From the language of the act, it appears that the levy is required to be made annually, and, by the provisions of the statute, for a period of ten years. The provisions of section 9692, supra, apply to a levy for current expenses, the maximum amount thereof for Cherokee county being six mills. In Oklahoma News Co. v. Ryan, Co. Treas., 101 Okla. 151, 224 P. 969, there was under consideration section 1, ch. 297, Session Laws 1919, which authorized a levy of not to exceed one-half mill on the dollar on all taxable property in counties having a population of 52,000 persons for the purpose of buying a suitable farm and the erection of a building and the maintenance of a county supervised school for a home for dependent and neglected white boys of such county under the age of 16 years. It was therein held that that fund was a part of the fund for current expenses, and that it was not in addition to the levy for current expenses as limited by section 9692, supra. In St. Louis-San Francisco Ry. Co. v. McIntosh, Co. Treas.,103 Okla. 246, 229 P. 1064, it was held that a county levy for the general road and bridge fund of the county and a county levy for the free fair fund of the county are a part of the current expenses of the county, as limited by section 9692, supra. The same rule was applied as to the library fund and cemetery fund in Missouri, K. T. Ry. Co. v. Bennett, Co. Treas.,122 Okla. 102, 250 P. 1021.

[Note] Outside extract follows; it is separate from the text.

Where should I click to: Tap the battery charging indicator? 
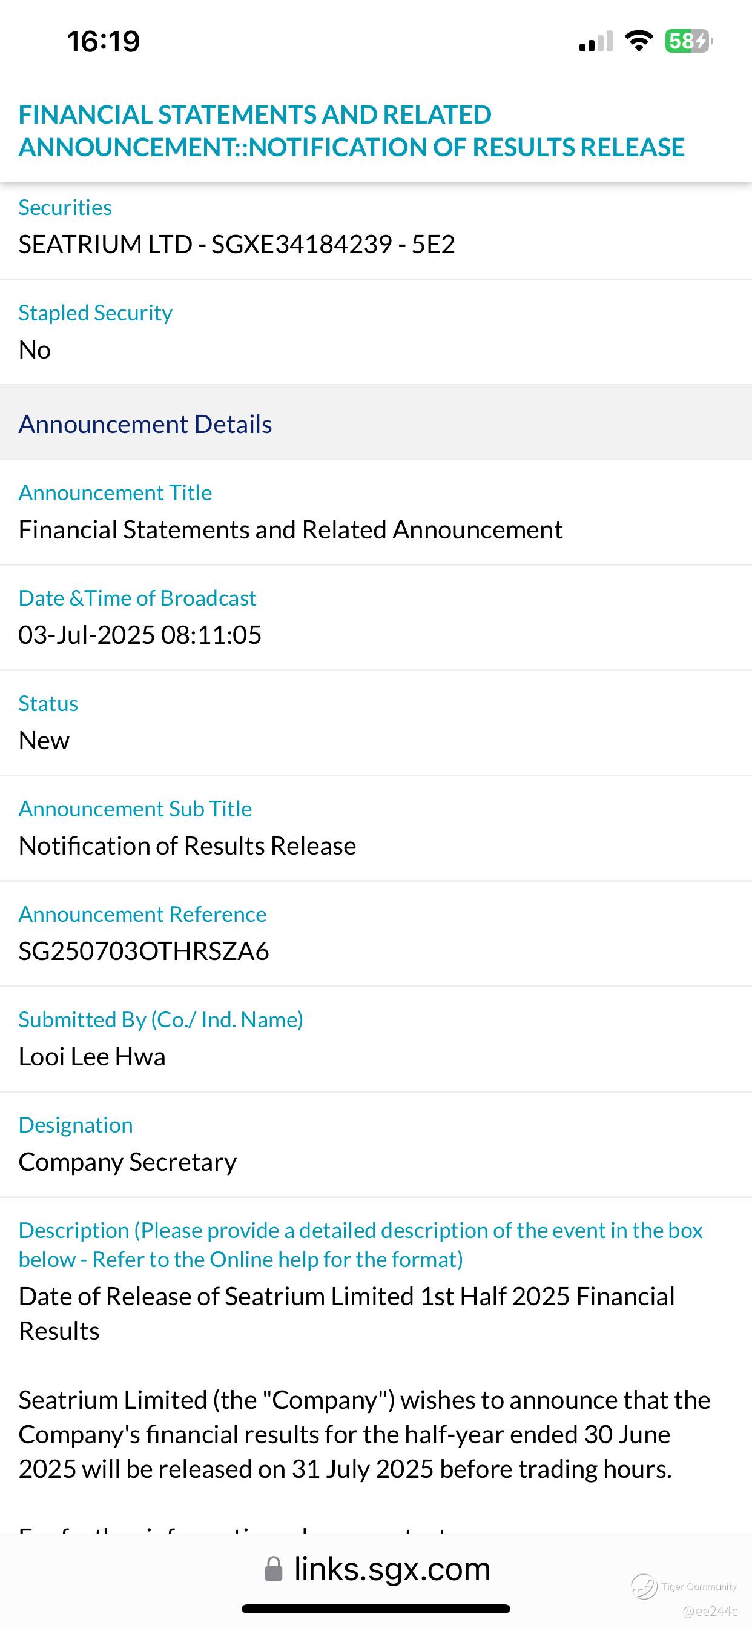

We have examined the 1923 act under the rule stated, and we find nothing therein to indicate an intention on the part of the Legislature that a tax levy for the purpose of paying the assessments for paving the streets around a courthouse may be made in excess of the limitations contained in section 9692, supra.

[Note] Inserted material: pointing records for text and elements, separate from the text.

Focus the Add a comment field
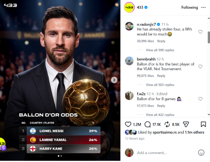tap(166, 153)
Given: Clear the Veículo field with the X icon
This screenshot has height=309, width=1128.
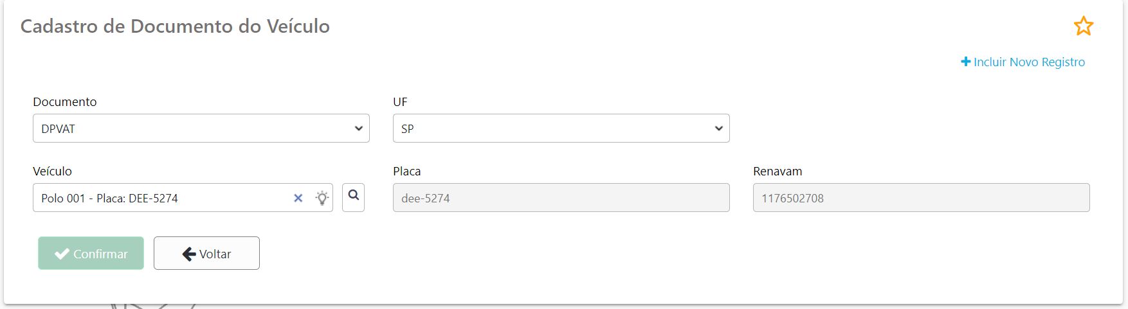Looking at the screenshot, I should pyautogui.click(x=298, y=199).
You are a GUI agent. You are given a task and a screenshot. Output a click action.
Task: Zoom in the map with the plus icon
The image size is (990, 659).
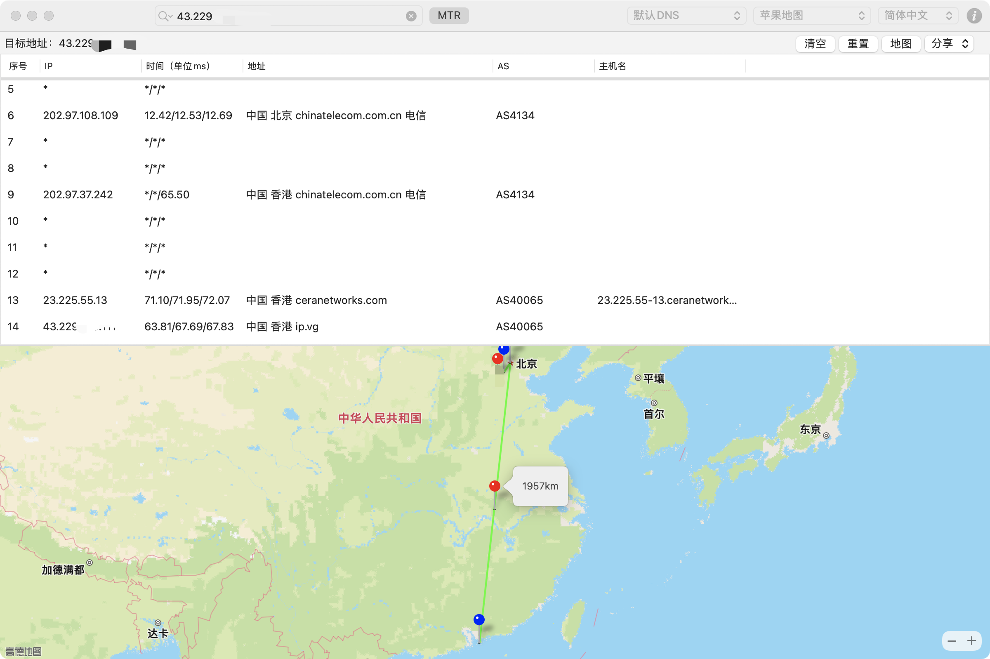tap(972, 641)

The trial court was in error in denying the second ground of protest of the plaintiff, and for that error its judgment is reversed and the cause is remanded to the district court of Cherokee county, with directions to sustain the protest of the plaintiff as to the second cause of action. As to the first and fourth causes of action, the judgment of the trial court is affirmed.

CLARK, V. C. J., and RILEY, HEFNER, CULLISON, SWINDALL, McNEILL, and KORNEGAY, JJ., concur. LESTER, C. J., absent.